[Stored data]
________________________________________

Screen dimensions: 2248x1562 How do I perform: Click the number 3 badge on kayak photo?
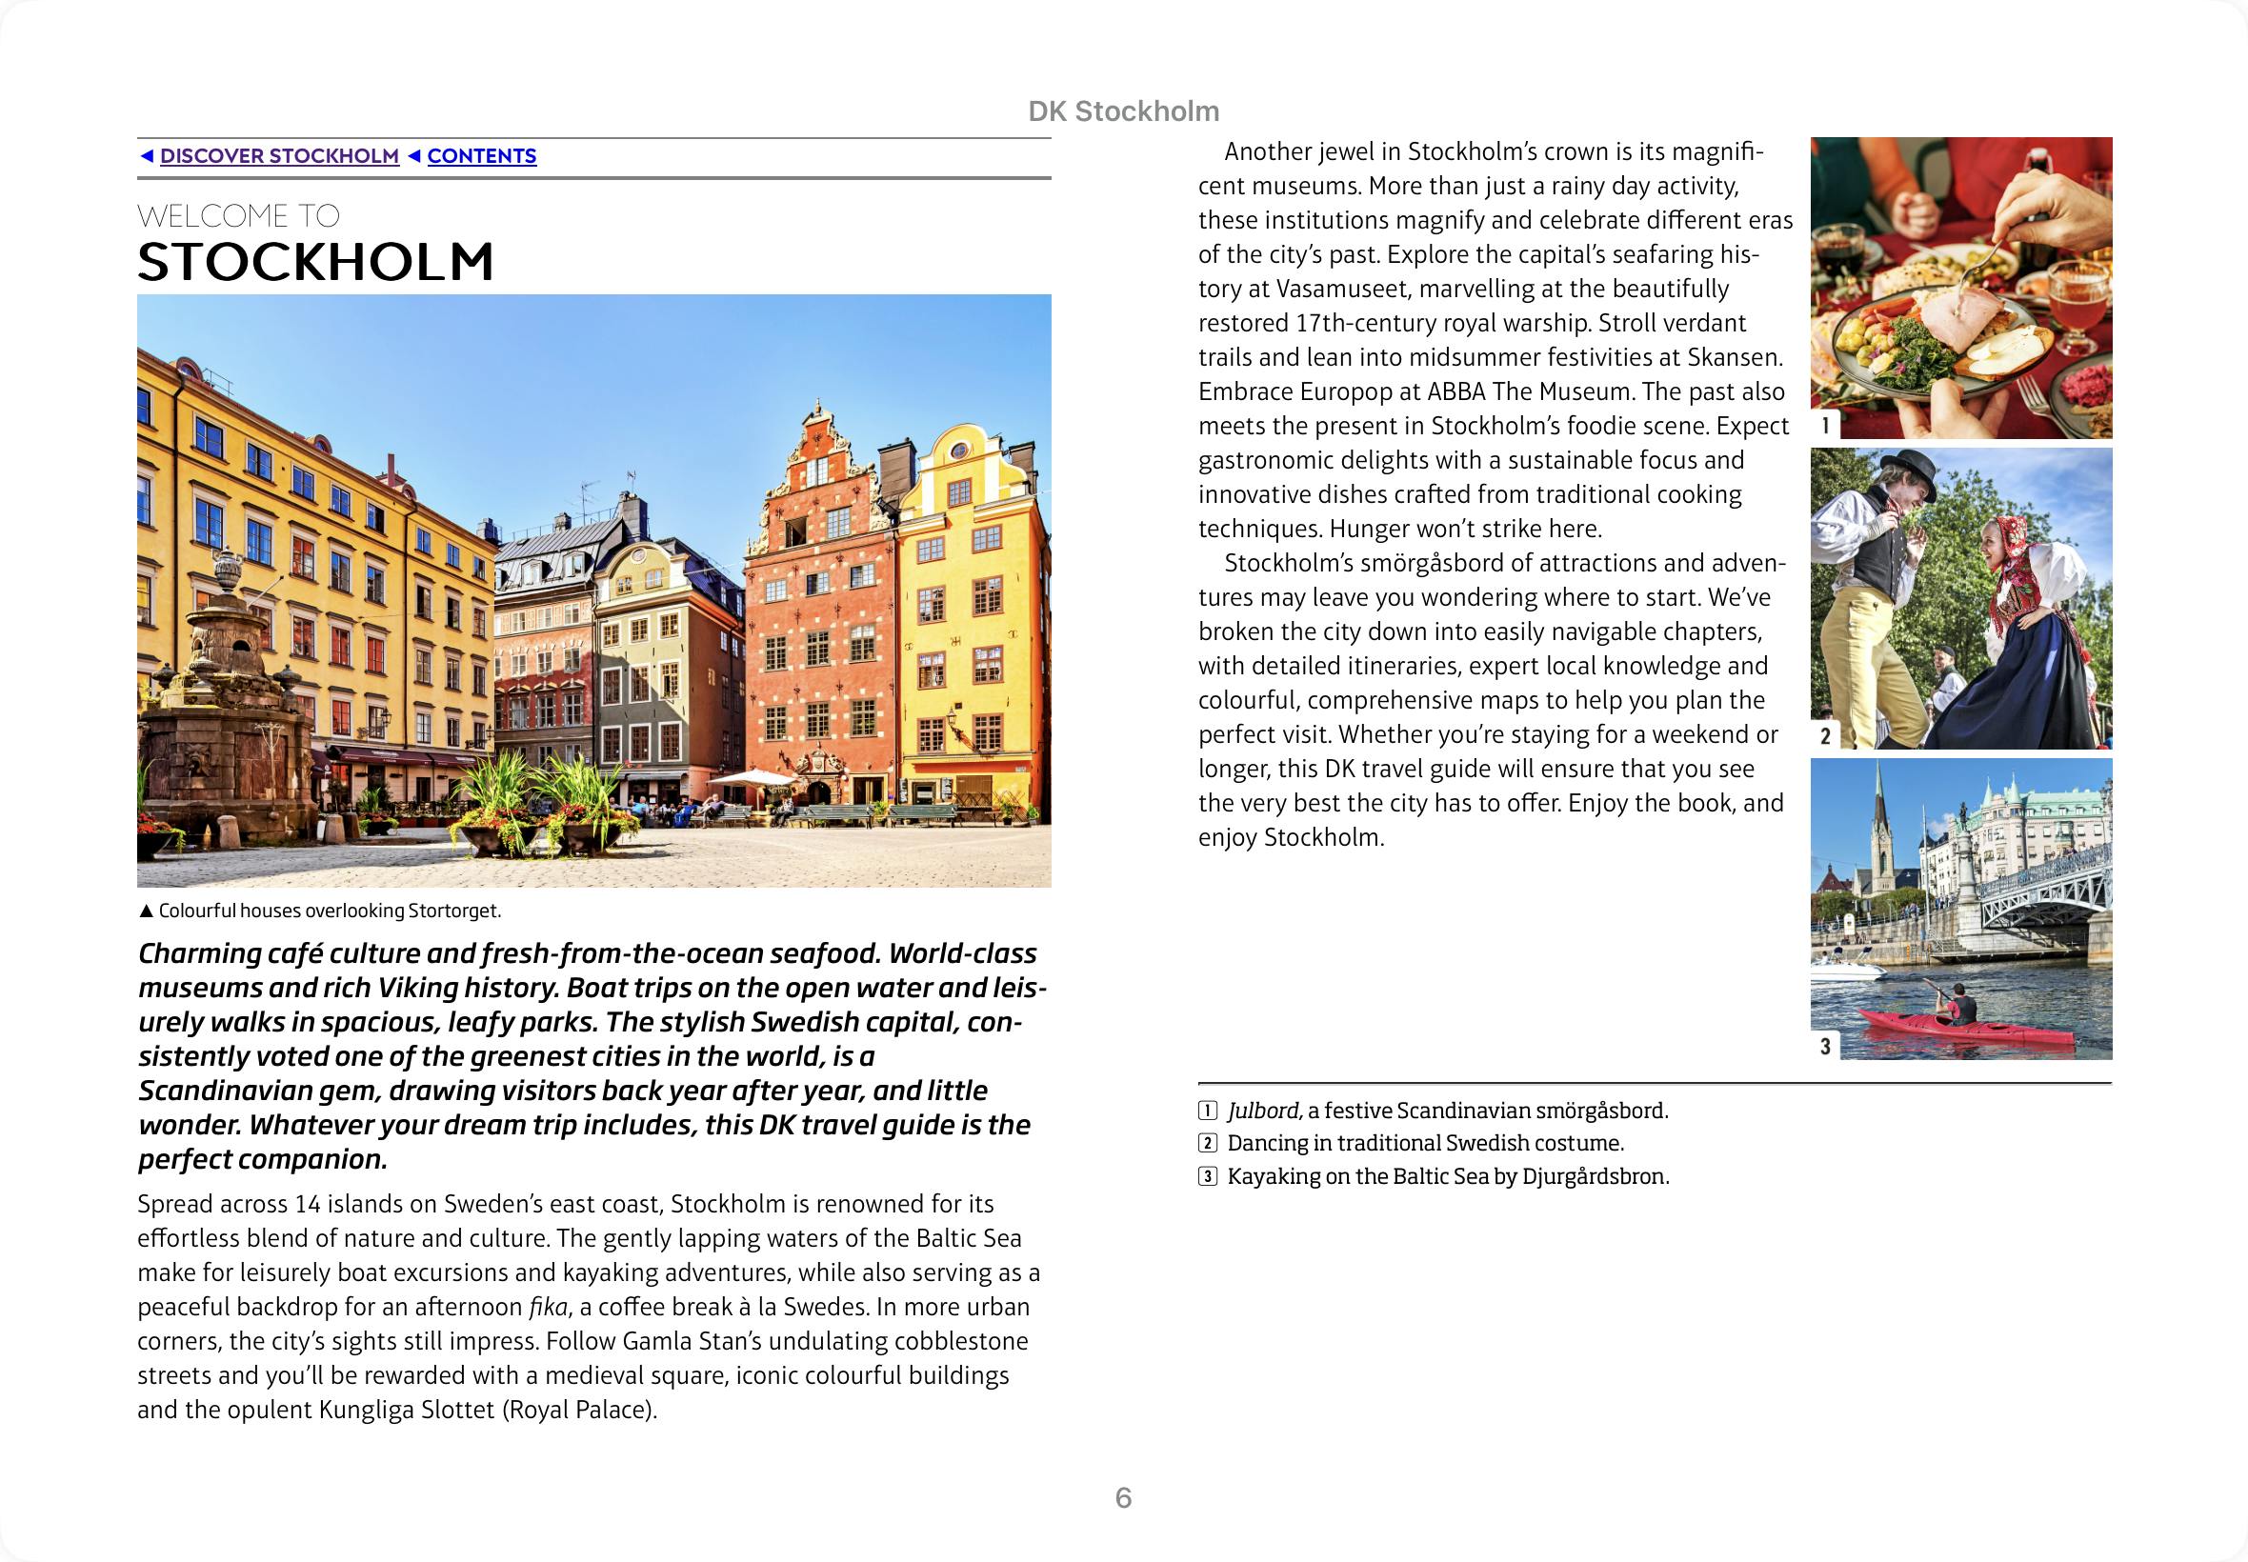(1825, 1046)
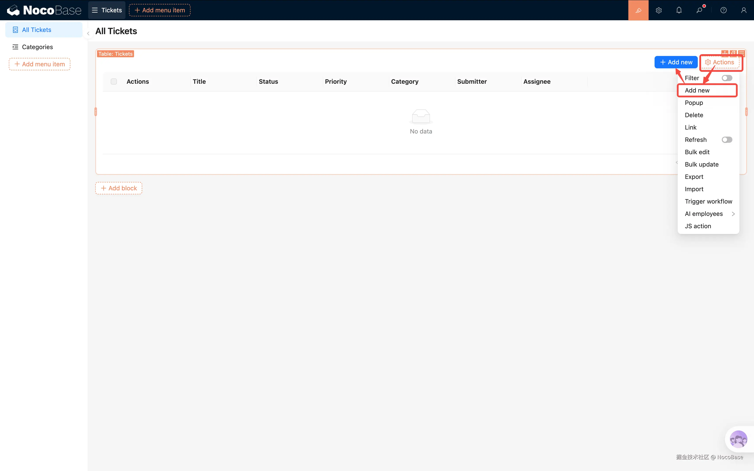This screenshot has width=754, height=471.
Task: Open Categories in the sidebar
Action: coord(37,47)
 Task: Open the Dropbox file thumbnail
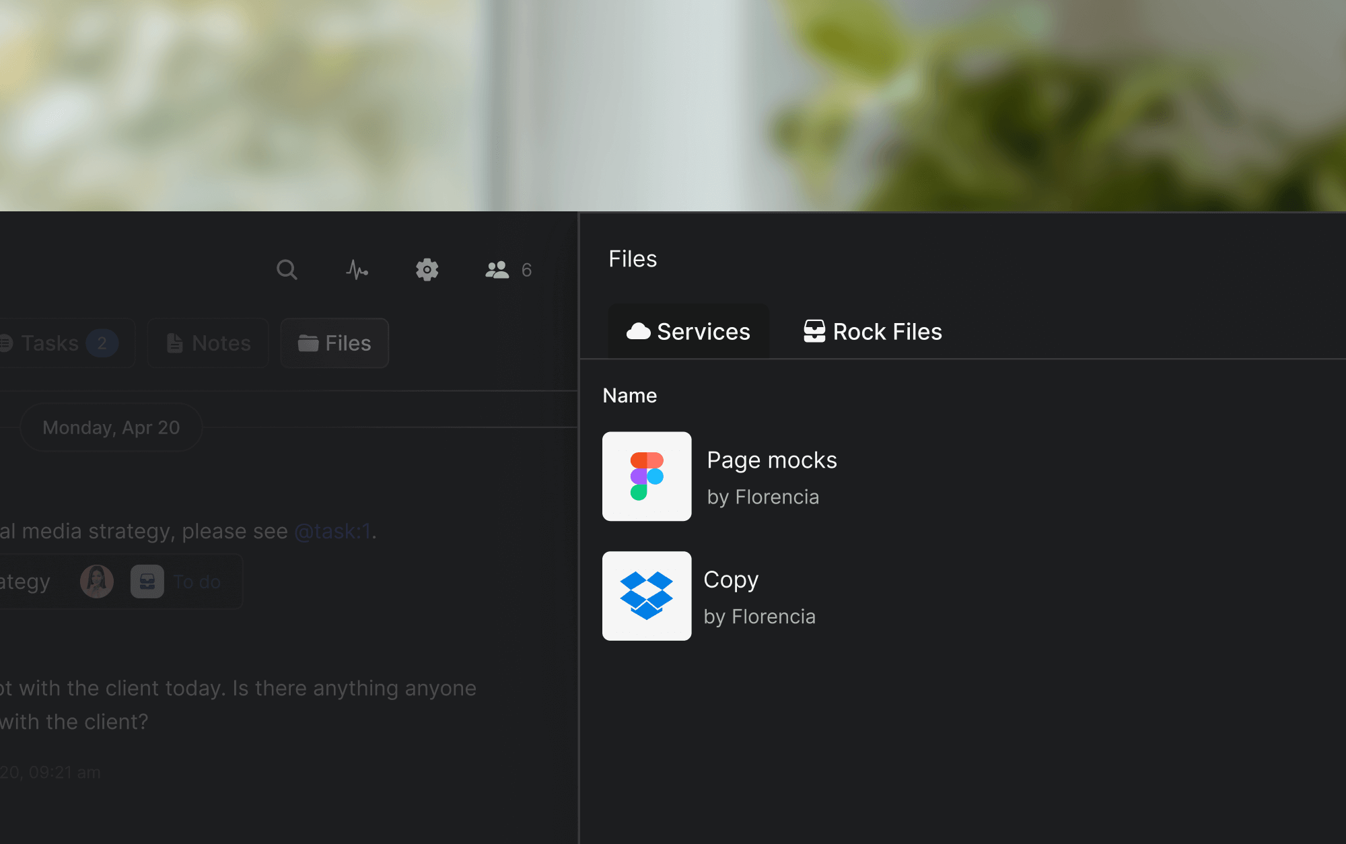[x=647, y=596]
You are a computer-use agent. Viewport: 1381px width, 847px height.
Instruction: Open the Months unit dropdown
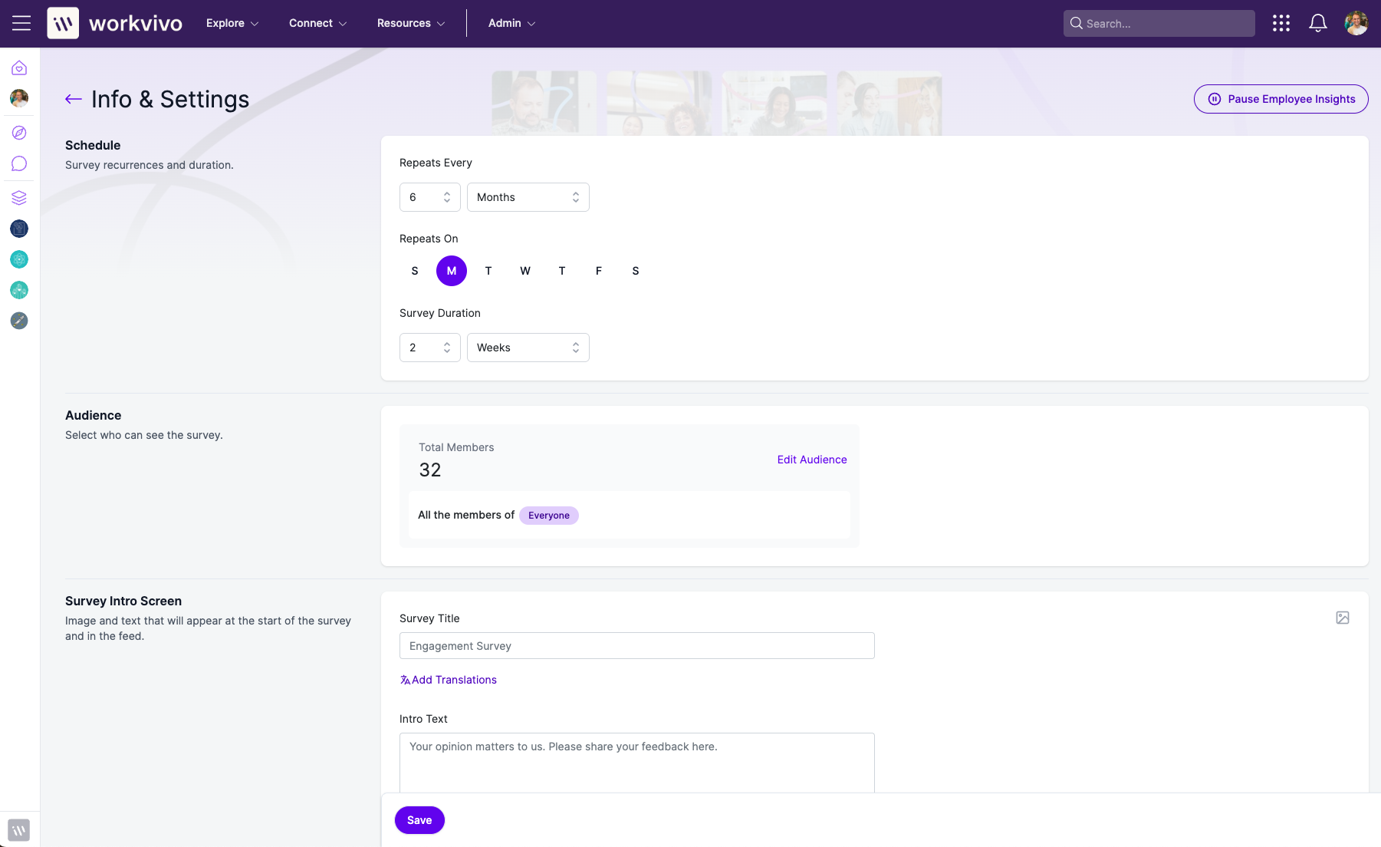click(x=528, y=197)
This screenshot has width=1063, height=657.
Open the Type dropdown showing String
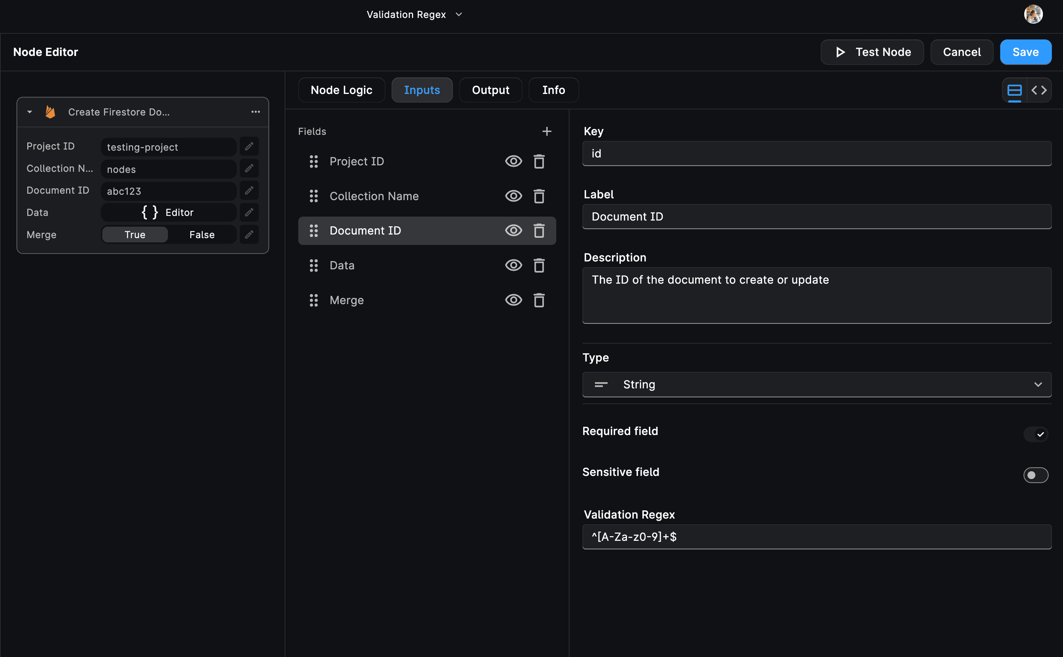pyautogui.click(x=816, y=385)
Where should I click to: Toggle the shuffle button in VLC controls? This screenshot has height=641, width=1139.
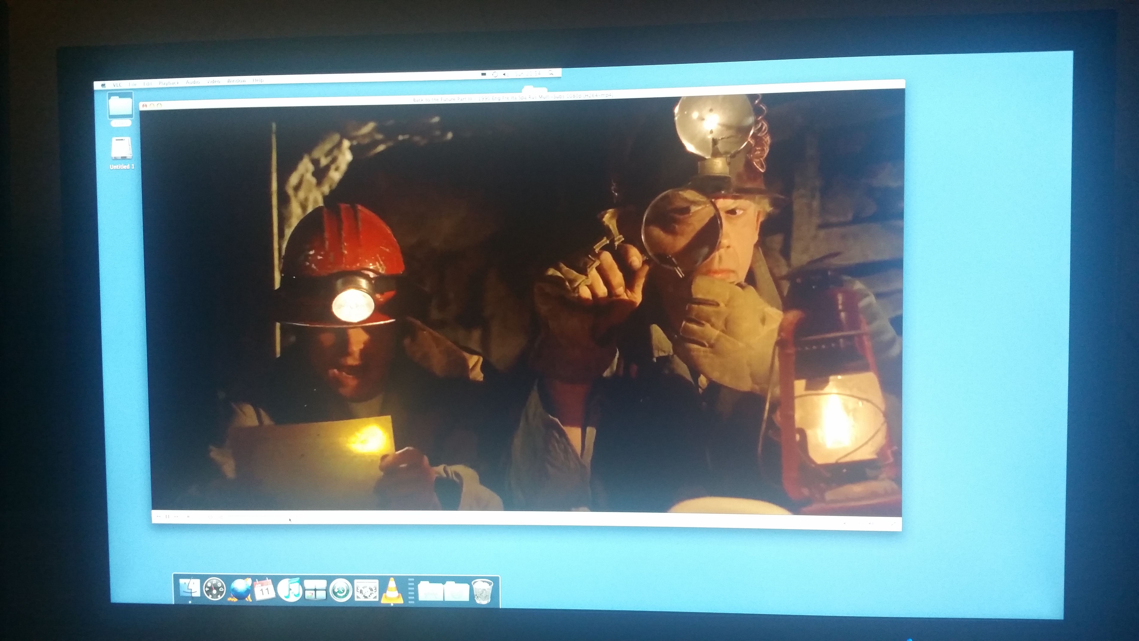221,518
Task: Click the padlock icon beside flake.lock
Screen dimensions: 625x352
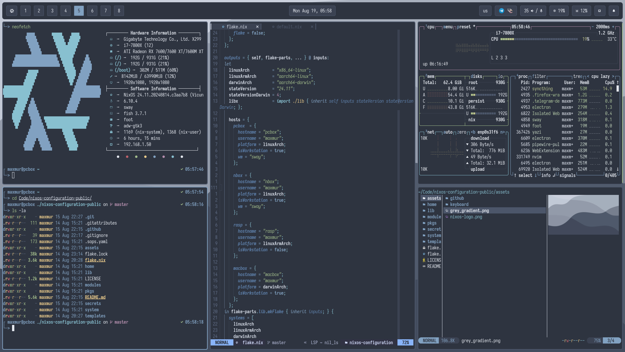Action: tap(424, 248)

________________________________________

◆ Task prompt ◆
Pictures should be skipped, and the records retyped word for word.

◆ Response for this exercise ◆
Screen dimensions: 2248x1562 How do I perform: Click the number 3 badge on kayak photo?
(1825, 1046)
This screenshot has width=754, height=471.
Task: Open Categories in the sidebar
Action: coord(37,47)
 Task: Open the Dropbox file thumbnail
[x=647, y=596]
You are a computer-use agent. Viewport: 1381px width, 847px height.
Instruction: Open the Months unit dropdown
click(x=528, y=197)
This screenshot has width=1063, height=657.
Open the Type dropdown showing String
pyautogui.click(x=816, y=385)
Where should I click to: Toggle the shuffle button in VLC controls? This screenshot has height=641, width=1139.
221,518
Task: Click the padlock icon beside flake.lock
Screen dimensions: 625x352
Action: tap(424, 248)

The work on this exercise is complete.